Мальчик садится на ковёр перед диваном и берёт в руку фигурку римского легионера.
«А у Иисуса были дети?» — «Нет, Николас. У Иисуса не было детей». — «А почему?»
«Почему» — самый сложный из всех детских вопросов. На него нужно давать развёрнутый ответ. Или не давать его вовсе.
«Так получилось, Николас. Иисус всё своё время посвящал людям. У него не было возможности заниматься воспитанием детей, и его ребёнок был бы несчастен. Иисус жил для людей».
«Почему мой отец оставил меня?»
«Ты же знаешь, Николас. Твой отец был праведником, святым. Он погиб, чтобы защитить тебя».

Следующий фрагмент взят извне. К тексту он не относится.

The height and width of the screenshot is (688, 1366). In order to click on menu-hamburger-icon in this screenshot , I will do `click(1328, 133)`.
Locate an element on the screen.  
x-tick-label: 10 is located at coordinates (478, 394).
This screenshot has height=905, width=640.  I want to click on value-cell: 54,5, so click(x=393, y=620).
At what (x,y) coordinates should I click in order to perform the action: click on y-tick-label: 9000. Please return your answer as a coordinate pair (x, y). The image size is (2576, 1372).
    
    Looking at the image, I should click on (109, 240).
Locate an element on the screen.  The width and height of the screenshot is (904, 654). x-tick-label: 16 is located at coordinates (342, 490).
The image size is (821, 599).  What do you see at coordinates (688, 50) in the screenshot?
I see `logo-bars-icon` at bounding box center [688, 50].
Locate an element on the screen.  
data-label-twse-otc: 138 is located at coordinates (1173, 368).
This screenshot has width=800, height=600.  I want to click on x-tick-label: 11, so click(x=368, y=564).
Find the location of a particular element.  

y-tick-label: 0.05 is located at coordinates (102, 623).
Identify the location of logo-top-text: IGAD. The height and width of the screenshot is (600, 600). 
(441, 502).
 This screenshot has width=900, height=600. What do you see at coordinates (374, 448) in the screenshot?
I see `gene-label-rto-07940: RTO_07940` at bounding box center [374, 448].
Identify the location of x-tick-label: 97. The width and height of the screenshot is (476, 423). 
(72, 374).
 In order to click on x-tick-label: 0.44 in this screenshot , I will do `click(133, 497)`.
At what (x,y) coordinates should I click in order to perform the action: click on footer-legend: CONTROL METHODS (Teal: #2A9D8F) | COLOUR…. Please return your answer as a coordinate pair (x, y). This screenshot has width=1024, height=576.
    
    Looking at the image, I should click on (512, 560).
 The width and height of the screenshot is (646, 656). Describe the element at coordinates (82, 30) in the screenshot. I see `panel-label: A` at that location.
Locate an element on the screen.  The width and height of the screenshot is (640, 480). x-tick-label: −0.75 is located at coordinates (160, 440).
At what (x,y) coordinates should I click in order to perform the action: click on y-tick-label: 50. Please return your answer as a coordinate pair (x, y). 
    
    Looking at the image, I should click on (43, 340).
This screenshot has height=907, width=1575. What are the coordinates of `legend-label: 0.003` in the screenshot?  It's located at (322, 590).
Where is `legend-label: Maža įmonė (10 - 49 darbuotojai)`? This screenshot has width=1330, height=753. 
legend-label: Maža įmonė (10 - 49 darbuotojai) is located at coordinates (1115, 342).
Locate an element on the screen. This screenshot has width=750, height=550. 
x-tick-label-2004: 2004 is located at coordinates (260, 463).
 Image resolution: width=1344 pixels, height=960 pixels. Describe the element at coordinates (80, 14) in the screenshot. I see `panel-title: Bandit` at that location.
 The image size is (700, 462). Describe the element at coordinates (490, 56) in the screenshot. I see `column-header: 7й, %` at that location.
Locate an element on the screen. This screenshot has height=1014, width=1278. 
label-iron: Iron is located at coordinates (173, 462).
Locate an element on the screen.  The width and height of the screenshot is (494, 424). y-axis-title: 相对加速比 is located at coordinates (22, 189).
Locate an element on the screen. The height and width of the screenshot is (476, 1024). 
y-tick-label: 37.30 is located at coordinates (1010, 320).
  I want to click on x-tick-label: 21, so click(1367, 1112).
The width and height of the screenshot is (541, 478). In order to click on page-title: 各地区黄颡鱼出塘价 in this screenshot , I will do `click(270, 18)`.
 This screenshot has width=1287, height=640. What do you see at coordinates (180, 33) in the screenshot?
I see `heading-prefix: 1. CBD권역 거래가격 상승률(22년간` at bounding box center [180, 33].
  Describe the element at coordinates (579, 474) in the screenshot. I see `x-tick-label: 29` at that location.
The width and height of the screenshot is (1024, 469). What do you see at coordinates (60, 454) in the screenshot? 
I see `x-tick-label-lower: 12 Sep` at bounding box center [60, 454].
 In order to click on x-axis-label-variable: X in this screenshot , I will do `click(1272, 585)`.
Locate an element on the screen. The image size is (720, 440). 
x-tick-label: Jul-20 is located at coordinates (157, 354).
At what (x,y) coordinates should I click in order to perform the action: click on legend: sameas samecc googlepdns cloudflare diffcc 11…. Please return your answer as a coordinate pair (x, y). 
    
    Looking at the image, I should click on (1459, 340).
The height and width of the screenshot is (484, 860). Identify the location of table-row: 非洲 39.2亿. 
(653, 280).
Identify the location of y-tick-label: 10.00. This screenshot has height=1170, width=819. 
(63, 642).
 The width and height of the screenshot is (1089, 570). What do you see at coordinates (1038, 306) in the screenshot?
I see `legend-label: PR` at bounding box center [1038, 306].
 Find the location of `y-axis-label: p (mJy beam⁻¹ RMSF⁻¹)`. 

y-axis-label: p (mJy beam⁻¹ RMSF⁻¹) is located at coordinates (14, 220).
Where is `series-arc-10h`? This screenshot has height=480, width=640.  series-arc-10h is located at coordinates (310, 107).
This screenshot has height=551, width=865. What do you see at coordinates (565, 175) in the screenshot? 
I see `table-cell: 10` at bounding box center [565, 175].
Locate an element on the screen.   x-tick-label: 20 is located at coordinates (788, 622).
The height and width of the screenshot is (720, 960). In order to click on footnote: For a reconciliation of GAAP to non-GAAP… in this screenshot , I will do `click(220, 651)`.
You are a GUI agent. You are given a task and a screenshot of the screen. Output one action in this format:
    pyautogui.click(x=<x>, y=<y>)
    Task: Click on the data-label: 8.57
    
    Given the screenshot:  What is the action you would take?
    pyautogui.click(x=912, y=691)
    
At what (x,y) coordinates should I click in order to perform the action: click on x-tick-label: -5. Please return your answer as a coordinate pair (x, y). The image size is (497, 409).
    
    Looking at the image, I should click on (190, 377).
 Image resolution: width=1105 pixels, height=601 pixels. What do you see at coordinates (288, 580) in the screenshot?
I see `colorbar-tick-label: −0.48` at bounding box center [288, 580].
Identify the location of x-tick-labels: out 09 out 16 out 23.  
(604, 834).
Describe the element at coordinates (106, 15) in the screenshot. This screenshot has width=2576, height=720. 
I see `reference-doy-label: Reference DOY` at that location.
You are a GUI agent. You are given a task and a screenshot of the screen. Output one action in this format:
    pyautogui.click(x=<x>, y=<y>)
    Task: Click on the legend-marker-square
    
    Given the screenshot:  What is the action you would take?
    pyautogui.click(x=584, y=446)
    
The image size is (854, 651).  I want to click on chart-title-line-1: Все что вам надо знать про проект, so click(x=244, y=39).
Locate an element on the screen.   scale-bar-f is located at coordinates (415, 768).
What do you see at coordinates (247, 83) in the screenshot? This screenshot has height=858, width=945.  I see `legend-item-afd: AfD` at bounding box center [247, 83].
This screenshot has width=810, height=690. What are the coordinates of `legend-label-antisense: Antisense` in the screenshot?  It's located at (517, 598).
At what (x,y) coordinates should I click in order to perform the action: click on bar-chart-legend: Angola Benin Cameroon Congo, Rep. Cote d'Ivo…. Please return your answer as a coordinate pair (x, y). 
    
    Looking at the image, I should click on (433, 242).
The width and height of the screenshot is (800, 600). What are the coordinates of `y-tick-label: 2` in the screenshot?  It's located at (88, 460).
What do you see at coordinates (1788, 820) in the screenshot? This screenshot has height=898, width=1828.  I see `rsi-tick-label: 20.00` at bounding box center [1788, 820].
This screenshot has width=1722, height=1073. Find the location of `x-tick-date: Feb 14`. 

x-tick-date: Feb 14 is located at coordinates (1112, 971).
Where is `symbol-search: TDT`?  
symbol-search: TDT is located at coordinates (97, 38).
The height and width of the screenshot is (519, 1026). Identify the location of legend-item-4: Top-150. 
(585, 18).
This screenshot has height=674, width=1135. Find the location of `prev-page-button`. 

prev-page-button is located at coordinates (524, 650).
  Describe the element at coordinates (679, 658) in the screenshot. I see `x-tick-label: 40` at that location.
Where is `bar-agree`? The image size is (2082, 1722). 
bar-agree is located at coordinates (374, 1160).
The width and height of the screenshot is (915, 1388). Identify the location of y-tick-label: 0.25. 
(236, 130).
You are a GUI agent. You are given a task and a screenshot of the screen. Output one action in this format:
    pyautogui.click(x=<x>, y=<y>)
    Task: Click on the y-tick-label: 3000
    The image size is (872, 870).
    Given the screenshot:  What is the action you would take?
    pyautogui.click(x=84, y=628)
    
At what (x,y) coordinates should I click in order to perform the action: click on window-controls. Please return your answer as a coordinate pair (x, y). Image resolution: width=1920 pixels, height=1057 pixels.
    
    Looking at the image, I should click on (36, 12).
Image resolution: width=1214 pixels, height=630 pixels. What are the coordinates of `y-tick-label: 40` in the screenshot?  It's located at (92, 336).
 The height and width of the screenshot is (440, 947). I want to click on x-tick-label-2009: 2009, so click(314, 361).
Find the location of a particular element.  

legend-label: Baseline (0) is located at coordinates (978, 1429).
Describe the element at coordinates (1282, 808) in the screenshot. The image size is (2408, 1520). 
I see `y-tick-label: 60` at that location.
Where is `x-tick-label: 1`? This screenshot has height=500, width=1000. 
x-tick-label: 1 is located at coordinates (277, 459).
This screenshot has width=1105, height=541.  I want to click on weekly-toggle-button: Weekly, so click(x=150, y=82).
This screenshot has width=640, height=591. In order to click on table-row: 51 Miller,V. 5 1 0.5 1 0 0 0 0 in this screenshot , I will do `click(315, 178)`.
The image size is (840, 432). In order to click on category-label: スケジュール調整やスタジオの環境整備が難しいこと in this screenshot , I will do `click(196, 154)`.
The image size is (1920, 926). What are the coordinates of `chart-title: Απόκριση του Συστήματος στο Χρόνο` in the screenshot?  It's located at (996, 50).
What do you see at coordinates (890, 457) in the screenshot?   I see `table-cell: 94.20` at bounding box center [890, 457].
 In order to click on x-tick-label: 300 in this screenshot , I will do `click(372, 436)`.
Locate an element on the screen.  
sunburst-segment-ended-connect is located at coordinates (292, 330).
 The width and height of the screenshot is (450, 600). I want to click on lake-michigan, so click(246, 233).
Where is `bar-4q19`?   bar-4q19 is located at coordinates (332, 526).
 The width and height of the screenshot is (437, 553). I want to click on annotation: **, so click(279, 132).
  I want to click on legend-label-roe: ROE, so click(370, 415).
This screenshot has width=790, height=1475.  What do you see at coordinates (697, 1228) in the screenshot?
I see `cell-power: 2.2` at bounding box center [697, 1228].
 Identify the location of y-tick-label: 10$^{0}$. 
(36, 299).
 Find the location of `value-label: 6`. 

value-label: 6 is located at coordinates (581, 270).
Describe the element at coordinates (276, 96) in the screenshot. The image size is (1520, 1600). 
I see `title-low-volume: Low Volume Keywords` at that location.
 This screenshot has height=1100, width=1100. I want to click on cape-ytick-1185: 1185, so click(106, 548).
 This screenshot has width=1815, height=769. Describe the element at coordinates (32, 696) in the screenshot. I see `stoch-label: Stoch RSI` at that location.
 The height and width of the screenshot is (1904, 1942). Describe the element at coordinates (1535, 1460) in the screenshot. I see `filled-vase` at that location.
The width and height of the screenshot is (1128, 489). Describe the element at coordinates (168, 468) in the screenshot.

Николас рассеянно берётся за фигурку Понтия Пилата. Он молчит. Кардинал истолковывает его молчание как хороший предлог тихо уйти. Он встаёт и направляется к выходу. Когда его рука уже ложится на ручку двери, мальчик спрашивает:
«Моего отца тоже предал Иуда?»
Это единственно правильный вопрос. Потому что Джереми Л. Смита предал Иуда. У Иуды было другое имя, но это неважно. Свой Иуда есть в каждом поколении, у каждого святого, у каждого пророка. Правильный ответ — «да».
«Нет, — говорит кардинал Мольери. — Не было Иуды. Не было».
Он выходит и закрывает дверь, чтобы больше не слышать никаких вопросов.
* * *
Мне известно будущее Николаса Л. Смита. Вам неизвестно, а мне — известно. Я точно знаю, когда он всё-таки лишится девственности, когда рухнут его надличностные идеалы и кардиналы начнут терять над ним контроль. Это произойдёт очень нескоро. За это время Церковь успеет заработать на Николасе не меньше, чем на его отце. Потом они убьют его — это я вам тоже могу сказать. Вы вспомните мои слова, когда это произойдёт. Конечно, у него не будет детей. Они не позволят. Одной легенды вполне достаточно.